*** PROVIDED DATA ***
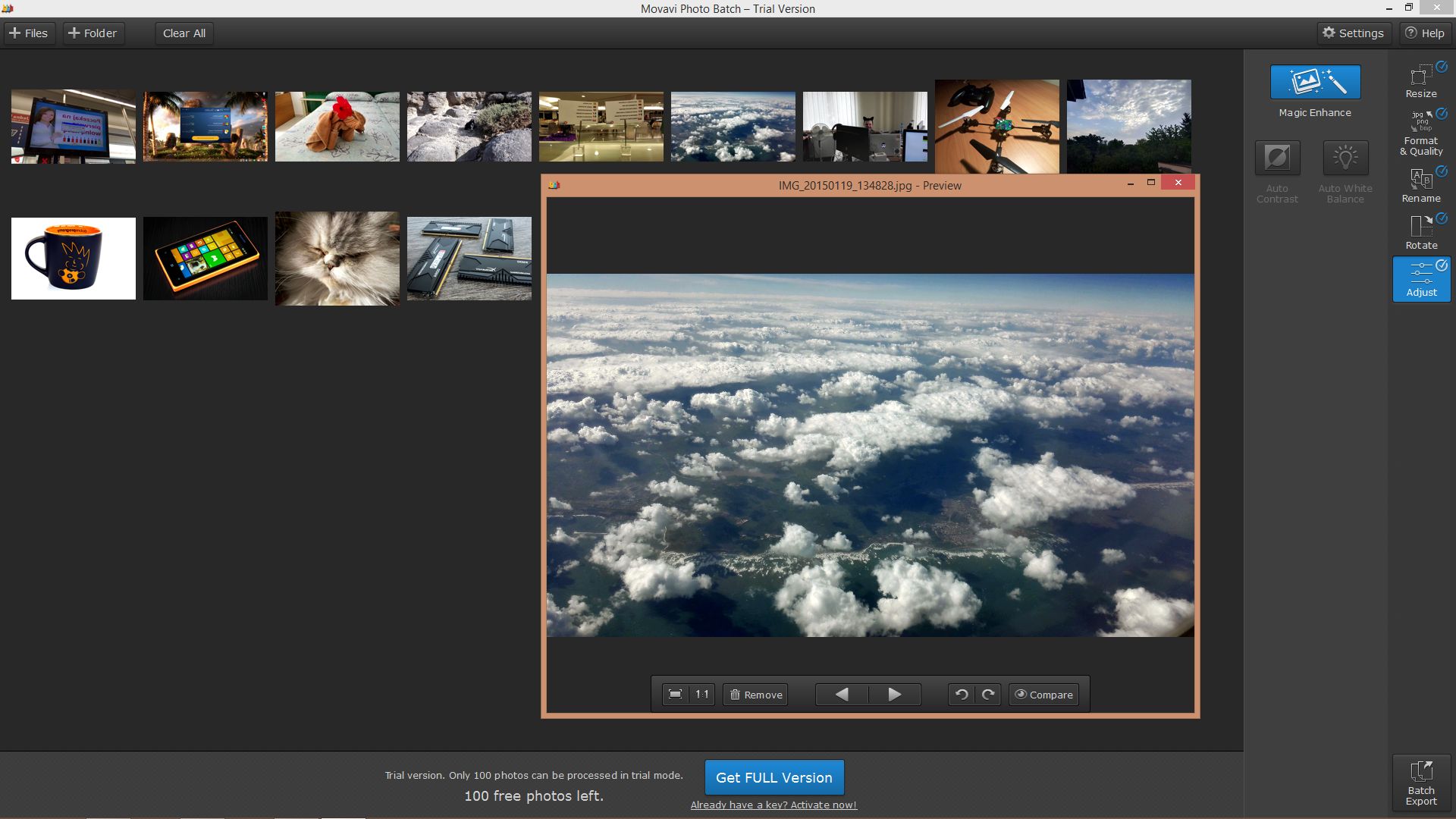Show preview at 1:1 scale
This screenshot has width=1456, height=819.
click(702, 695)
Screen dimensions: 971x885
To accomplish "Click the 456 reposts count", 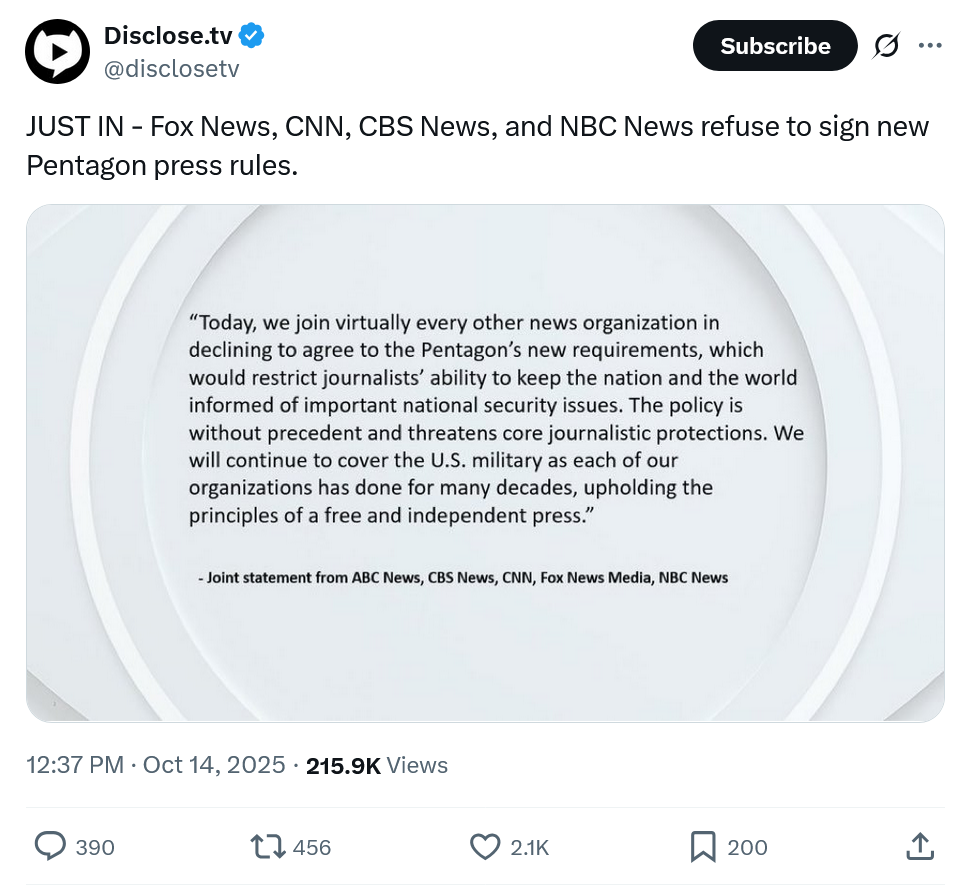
***
### EXERCISE DIRECTIONS
From the line containing "Screen dimensions: 971x885" to the last line of the records above, return each line exactly, both ends included, and nothing more. Leave out the pictures.

### ANSWER TO THIS PROBLEM
Screen dimensions: 971x885
To accomplish "Click the 456 reposts count", 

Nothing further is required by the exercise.